■ **SHORT EXERCISE**
Copy out the material from the line with "Where should I" to the line with "[x=124, y=319]", both included, with no changes.
-- begin INPUT --
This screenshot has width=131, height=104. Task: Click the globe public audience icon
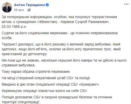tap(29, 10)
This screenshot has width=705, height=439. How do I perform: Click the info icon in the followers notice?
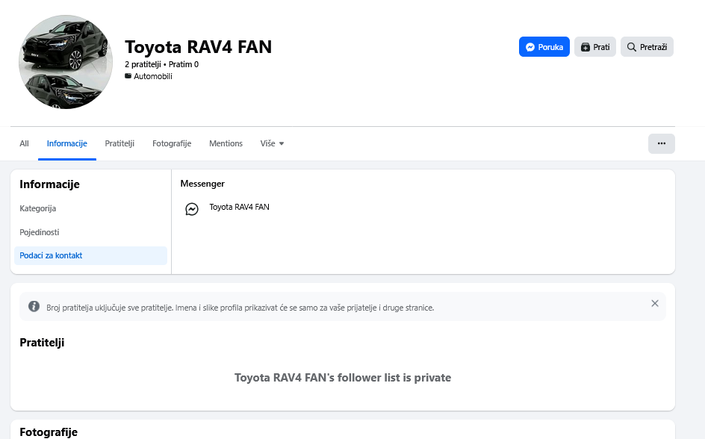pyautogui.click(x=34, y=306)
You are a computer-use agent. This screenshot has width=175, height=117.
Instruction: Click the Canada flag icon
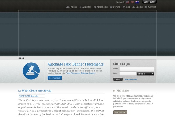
-- end INPUT --
-- begin INPUT --
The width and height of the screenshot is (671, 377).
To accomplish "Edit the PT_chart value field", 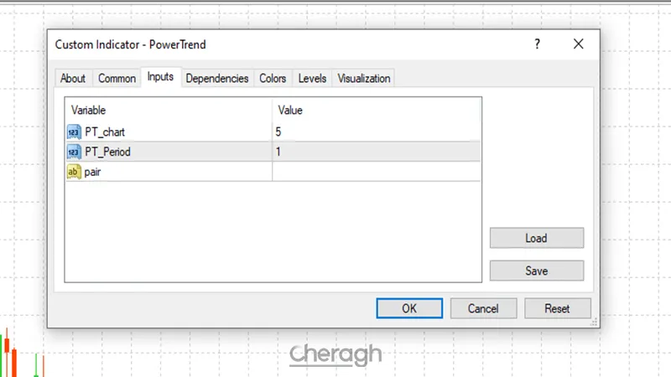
-- end INPUT --
-- begin INPUT --
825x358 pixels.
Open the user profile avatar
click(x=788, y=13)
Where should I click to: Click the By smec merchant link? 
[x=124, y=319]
-- end INPUT --
■ **EXERCISE SOLUTION**
Where should I click to: Click the By smec merchant link? 
[x=124, y=319]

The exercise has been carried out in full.